As required in many computer vision problems, local descriptor construction has been drawing research interest for decades, especially in situations where local image structures can be detected repeatedly, invariant to a range of image transformations. Specifically, researchers are trying to find discriminative and compact feature descriptors for object detection and matching. So far, scale-invariant feature transform (SIFT) and its descendant speeded up robust features (SURF) have been widely used, but they require expensive computations.
In this paper, the authors propose using local difference binary (LDB) descriptors that are based on average intensity and first-order gradients, dx and dy. By dividing the image patch into different sizes of grids, the authors construct the LDB descriptors on different scales. Next, they employ an AdaBoost variant approach to select the most effective subsets of bits from the descriptor. Finally, such bit descriptors are used for patch matching that is evaluated on multiple public datasets. The experimental evaluation shows that LDB descriptors are not only discriminative for matching, but also inexpensive to compute. It’s interesting to see that these descriptors can be computed quickly (in approximately 0.1 milliseconds (ms)) on a mobile device, too.

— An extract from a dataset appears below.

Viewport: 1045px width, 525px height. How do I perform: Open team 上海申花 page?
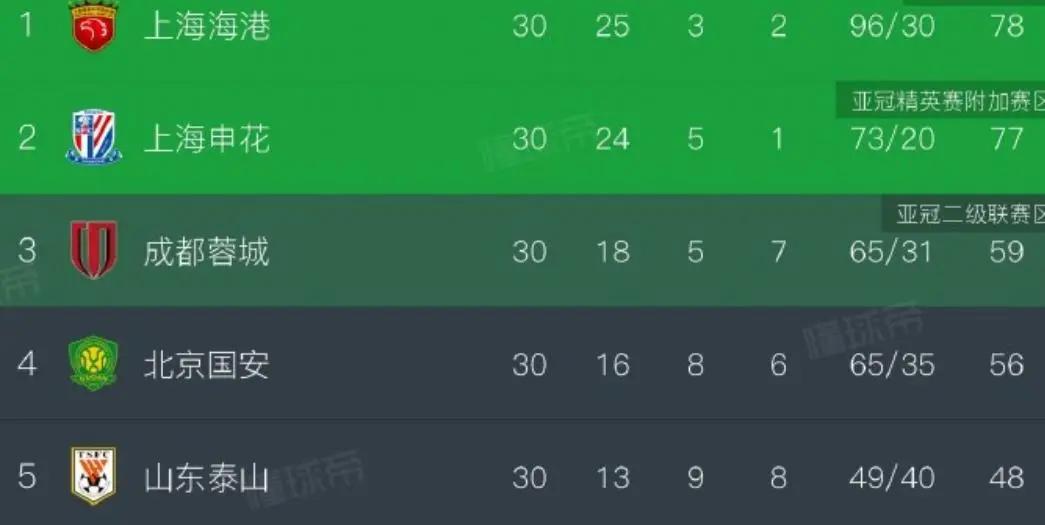207,139
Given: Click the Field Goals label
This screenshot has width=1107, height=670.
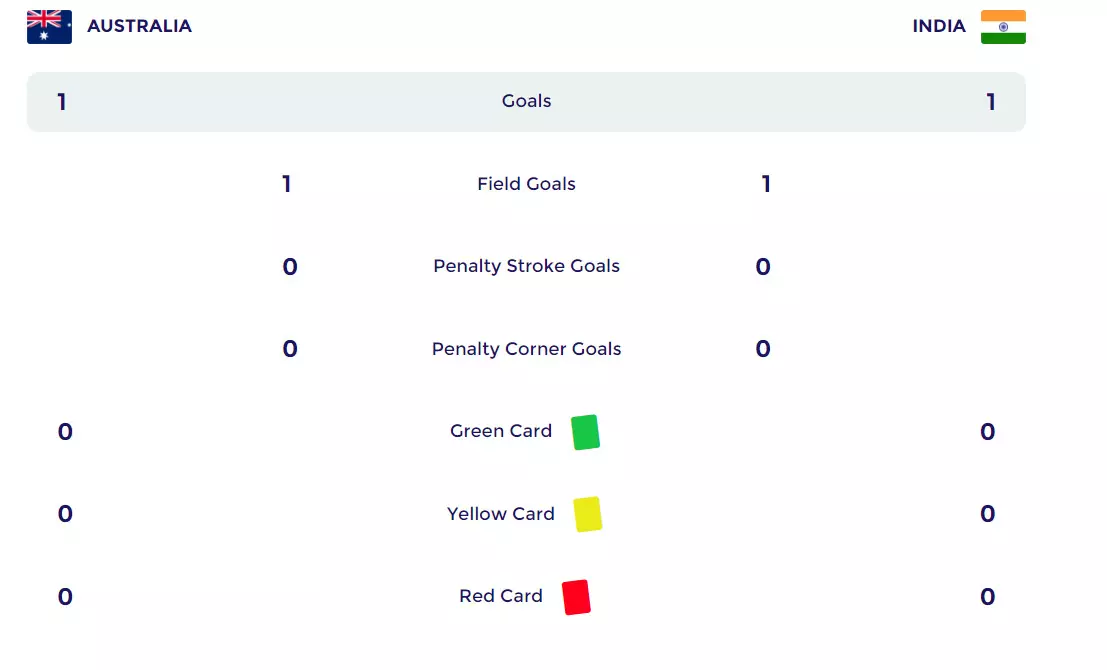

Several thoughts on a higher-level picture:
- The proposed method decides the grid size heuristically and compresses the bits by selecting a subset from it. How about employing a learning approach for deciding the grid size by computing some statistics quickly? This is one way to adapt the grid size, and it might save the effort of selecting a subset of bits.
- The LDB descriptors seem to work well on patch-based natural scene datasets, but what about other datasets, such as face, handwritten digits, and so on?
- As a matching evaluation, some readers might be interested in seeing the top one performance in addition to the proposed top ten performances, to get a better idea of how well it works.